== TEXT SEGMENT ==
-*-
It's certainly possible you are right, but in general the business model of offering several products tuned for specific market segments, rather than a single one-size-fits-all product, has been known to be successful (dry understatement intended). When you write:

but with each being so focused on a particular "who they're for" group that others don't buy it

you are presuming (consciously or otherwise) that this currently isn't the case. It's quite possible that a lot of veteran gamers find that the current adventure paths are too targeted at beginners, and a lot of beginners find that they are too complex.

Without data on current market saturation, and why potential purchasers are not buying supplements, we can't conclude anything. Sure, it may be that saturation is near 100%, in which case they shouldn't change a thing.

But to make all of your sweeping claims as definitively true without offering any supporting evidence is a bit...cocky.
 


Even with APs you need to put in some time adjusting them for how YOU want to run them. I haven't yet run into a fully plug-n-play adventure I would want to run as a home game without some significant personal DM revision.
 

Azzy

ᚳᚣᚾᛖᚹᚢᛚᚠ
On that note, itd be cool to see more aps with 5l6 pregen characters that can be used as npcs should the players choose not to use them. This can be great for new players as they can choose something done for them and specifically tailored and tied into the ap at hand, and they can provide great backup characters should the first characters...ahem....retire
There are a bunch of pregens on the WotC site.
 

AaronOfBarbaria

Adventurer
By this logic Toyota should only make one model of car.
Actually, my logic translated to Toyota would be that they shouldn't greatly expand the number of different models of car they currently offer.

you are presuming (consciously or otherwise) that this currently isn't the case.
No. What I am actually assuming is that, given WotC reports the current model is doing well for them and that they've chosen it over methods more matching to what you've asked for, that the number of people that currently feel the books coming out aren't for them is smaller than the number of people that would feel that way if each book weren't trying to include something for everyone.

But to make all of your sweeping claims as definitively true without offering any supporting evidence is a bit...cocky.
I will admit it sounds cocky to not provide the evidence myself - but I was skipping that part of the conversation because I assumed that you, with your clearly regular visitation of a gaming news website, would already have all of the evidence I could provide (specifically, all the various times that WotC representatives have talked about how well 5th edition is doing, quarterly reports from Roll20 that show how many folks are using that site to play the current edition, and so forth), rather than because I intended to be cocky.
 

Tony Vargas

Legend
Never had this problem with 4th Edition, even during Encounters. We had maps, tokens, full stat-blocks on the page, online tools, and,... Oh yeah! Dungeon magazine was still around, even if it was published exclusively online. Say what you want (because you will), but 4e made running and prep for DMs easy, fun, and satisfying. Best part of 4e, first thing to be forgotten. Oh well.
Especially during encounters. Encounters adventures were these little magazine format things, like old modules, and dead easy to run. You could read the intro, read the 2-4 pages of a given encounter, and not even need to worry too much about what was between or coming up. Very linear, simplistic, scenarios. Brand-new players would sometimes step into the DM slot after only a season of play.
-*-
== INFORMATION SHOWN ==
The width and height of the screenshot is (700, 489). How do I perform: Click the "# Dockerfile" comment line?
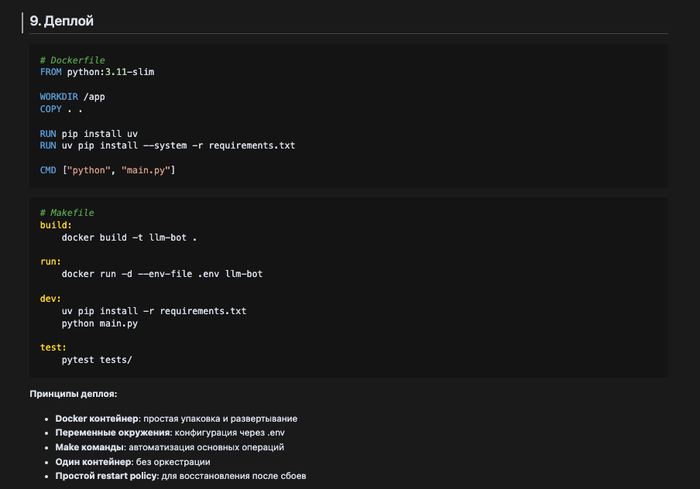tap(72, 60)
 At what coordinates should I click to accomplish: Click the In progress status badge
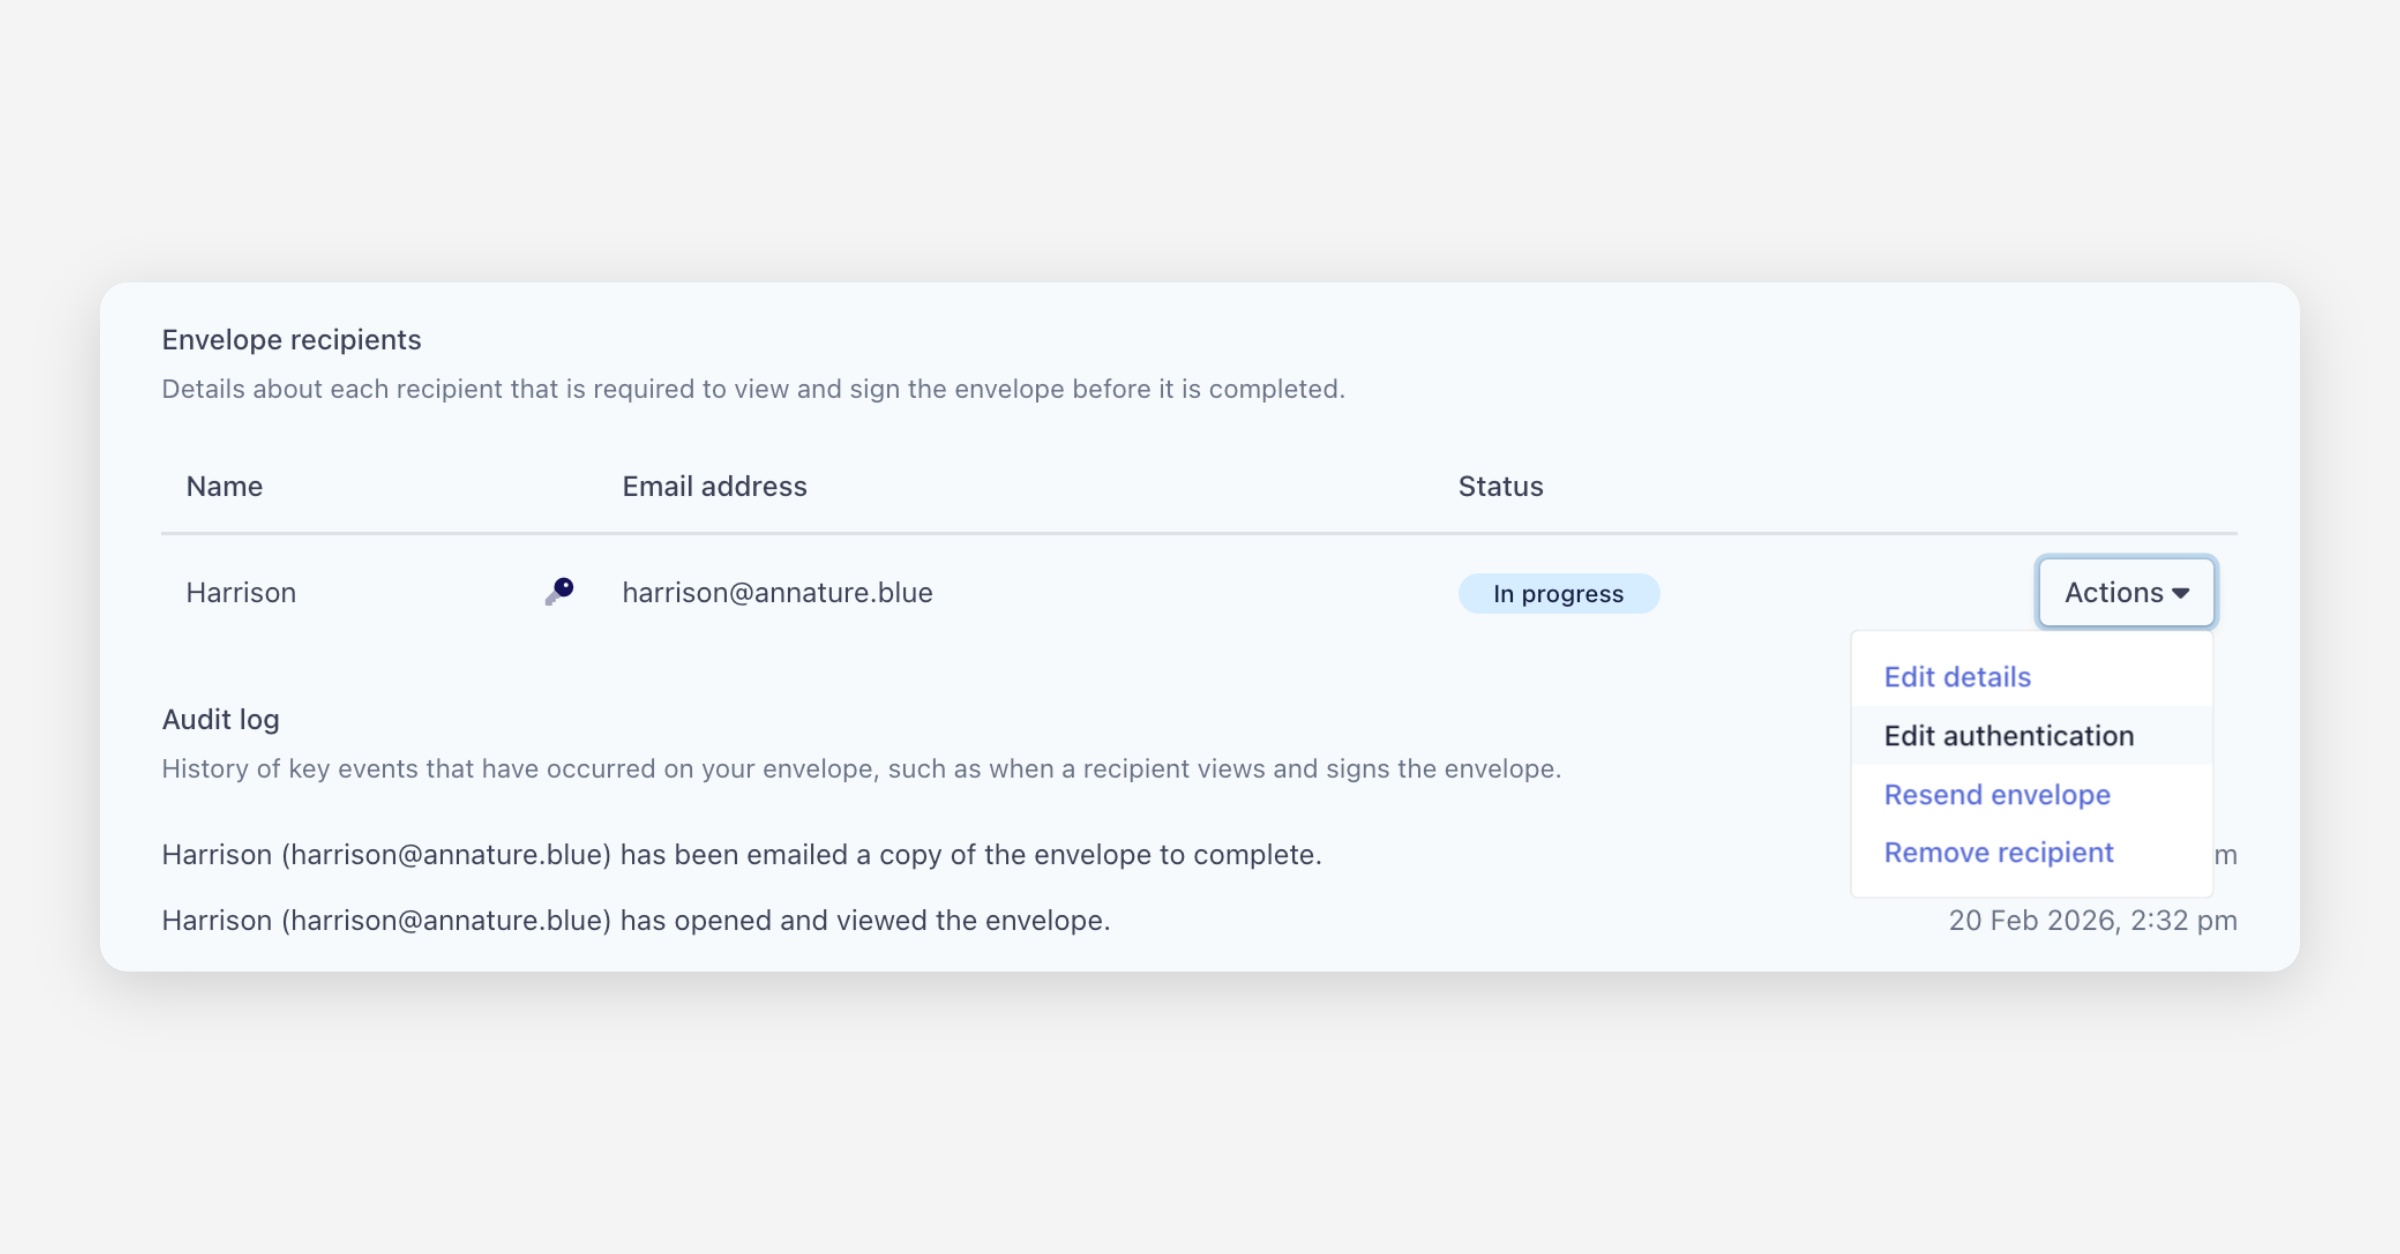(x=1558, y=594)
-*-
== AIM OF THE TASK ==
Rewrite the paragraph in the forum discussion above that begins "Especially during encounters" as a short bulleted list, keeping its main facts.

== THE REPLY ==
- Encounters adventures were small magazine-format booklets, similar to old modules, and very easy to run.
- A DM could read the intro and the 2–4 pages of a given encounter without worrying much about what came between or next.
- The scenarios were linear and simple.
- Brand-new players sometimes became the DM after only one season of play.